* WHAT THE TASK ASKS: Repeat, word for word, the part of the entries below that opens with the line containing "The height and" and runs through the end of the entries, with both ends included. Leave the pictures out of your answer.

(Location data for words and elements)

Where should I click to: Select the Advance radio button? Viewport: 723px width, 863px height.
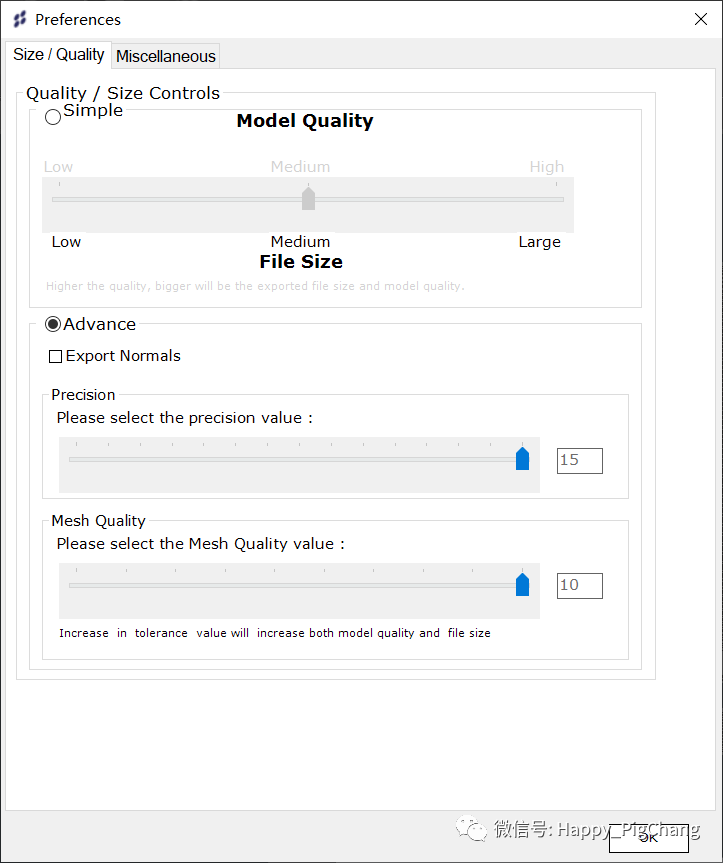(x=53, y=324)
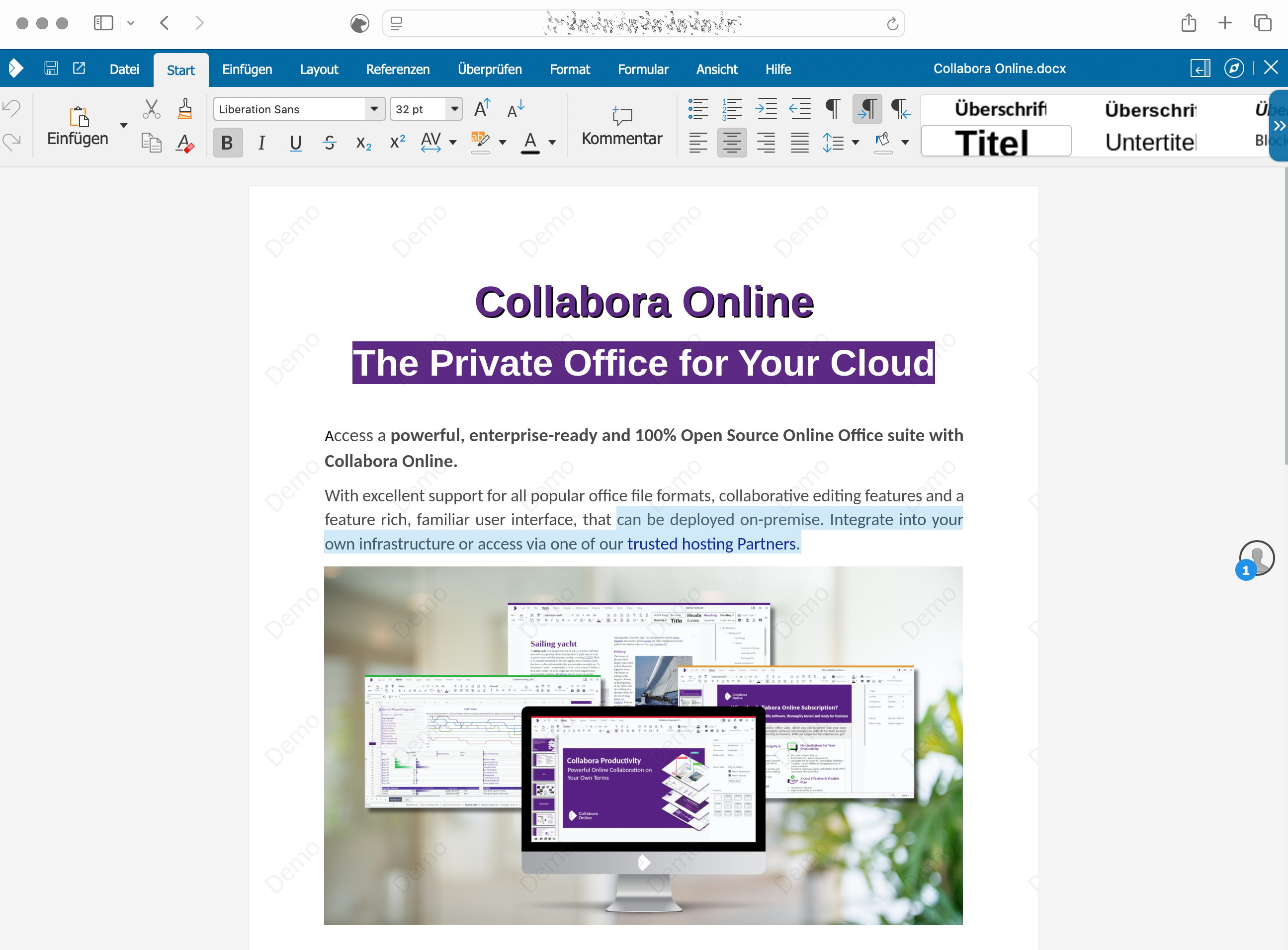
Task: Save the document with the floppy disk icon
Action: 51,69

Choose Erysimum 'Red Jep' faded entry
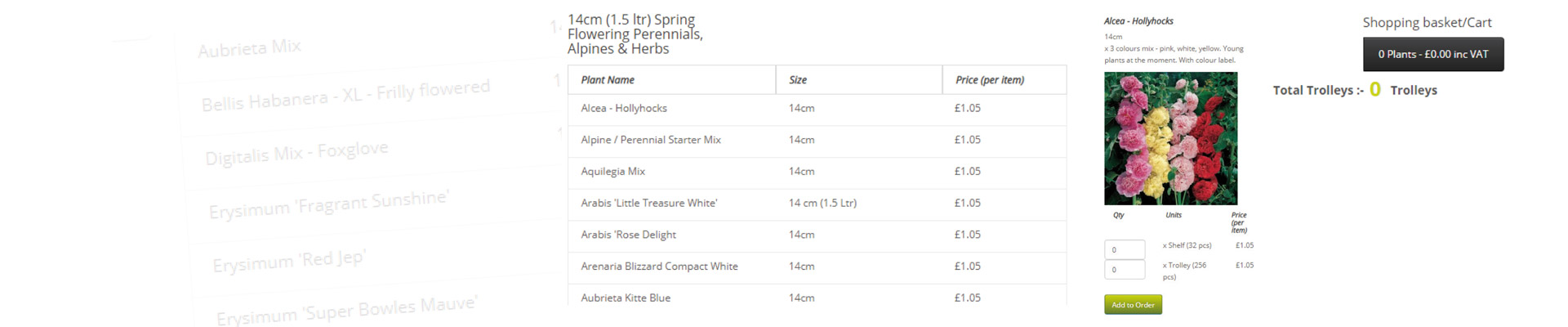coord(289,262)

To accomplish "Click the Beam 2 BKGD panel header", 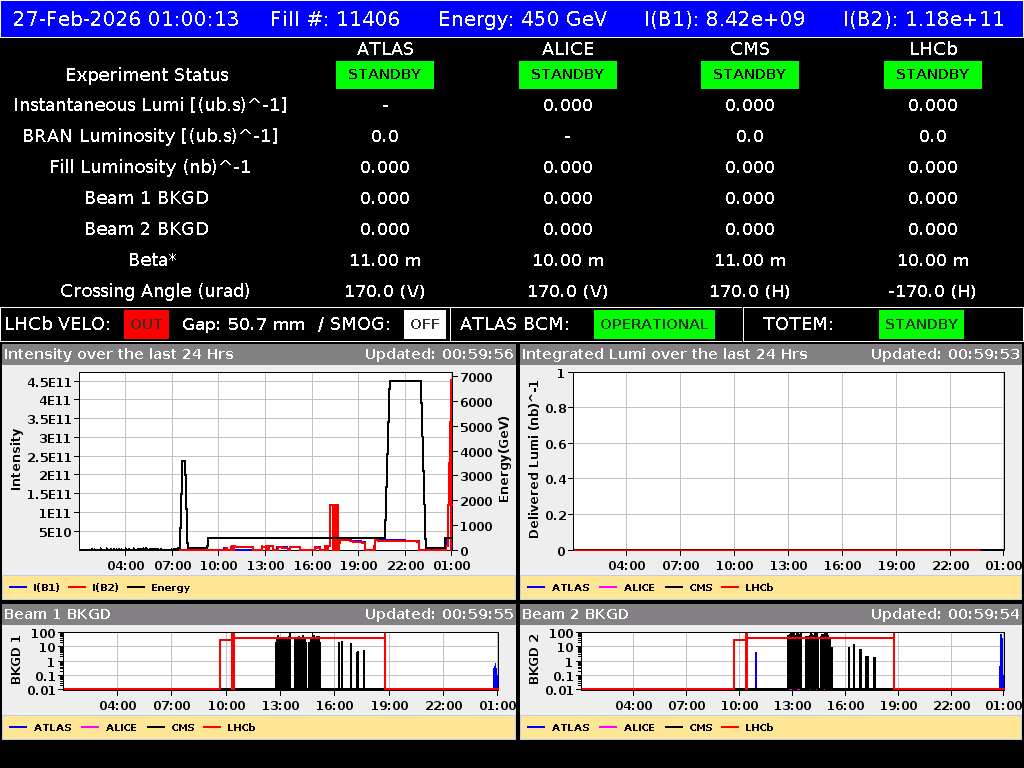I will [575, 614].
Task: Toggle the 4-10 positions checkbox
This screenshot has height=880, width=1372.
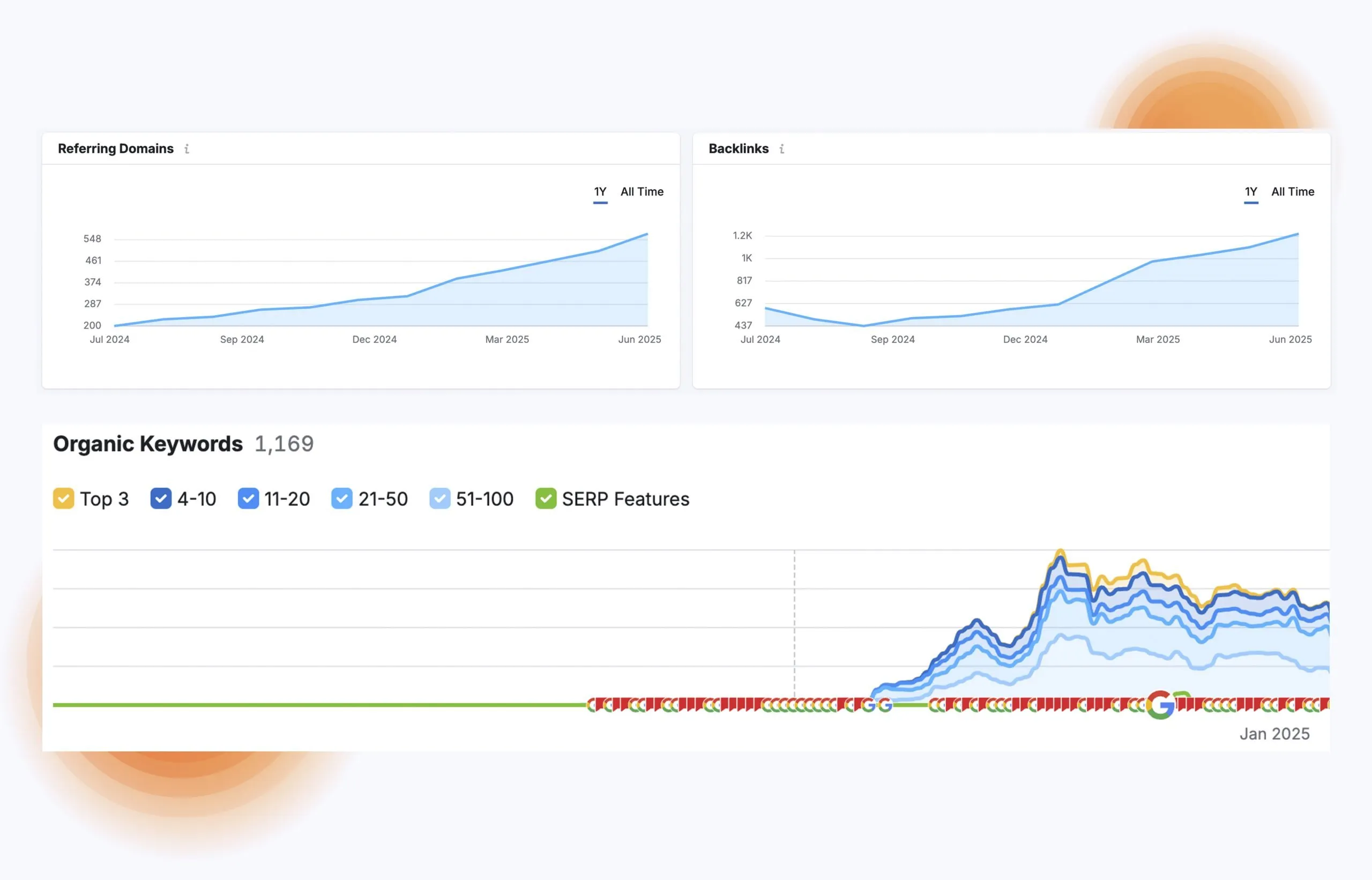Action: point(161,498)
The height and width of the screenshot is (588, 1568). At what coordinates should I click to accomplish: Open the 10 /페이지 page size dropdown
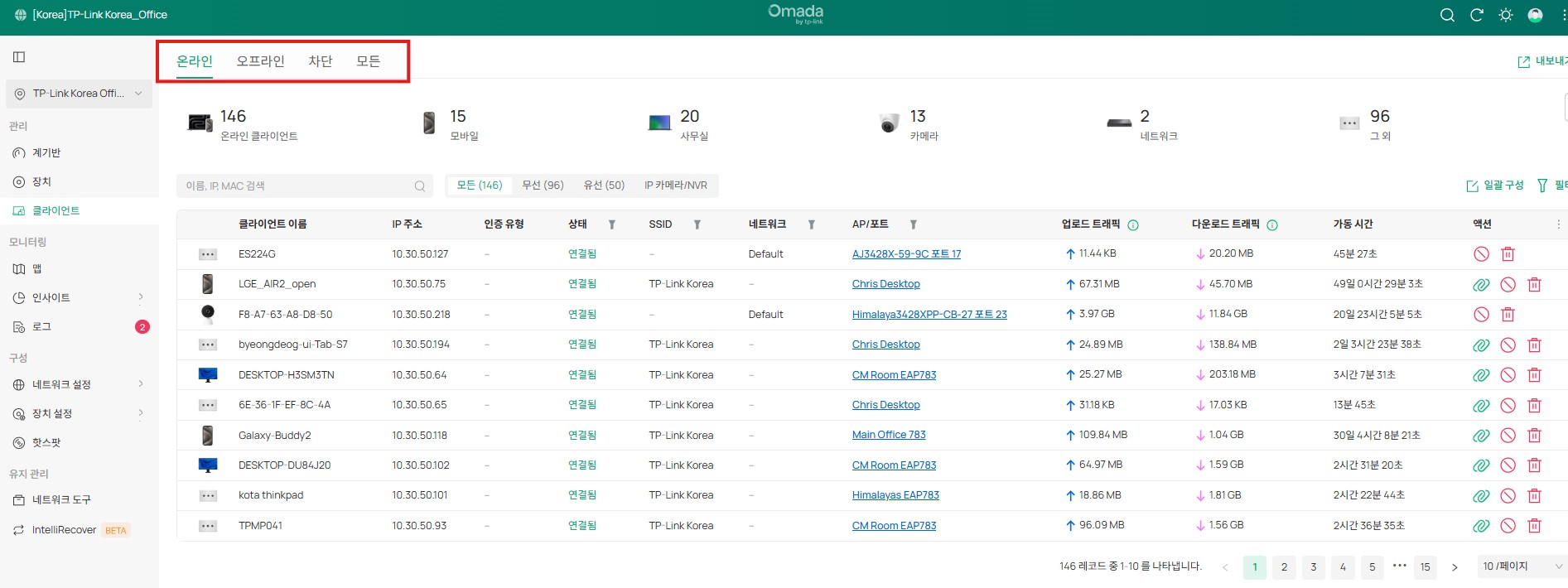pyautogui.click(x=1521, y=566)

* COMPLETED EXERCISE:
The height and width of the screenshot is (588, 1568). At what coordinates should I click to accomplish: Open the 10 /페이지 page size dropdown
pyautogui.click(x=1521, y=566)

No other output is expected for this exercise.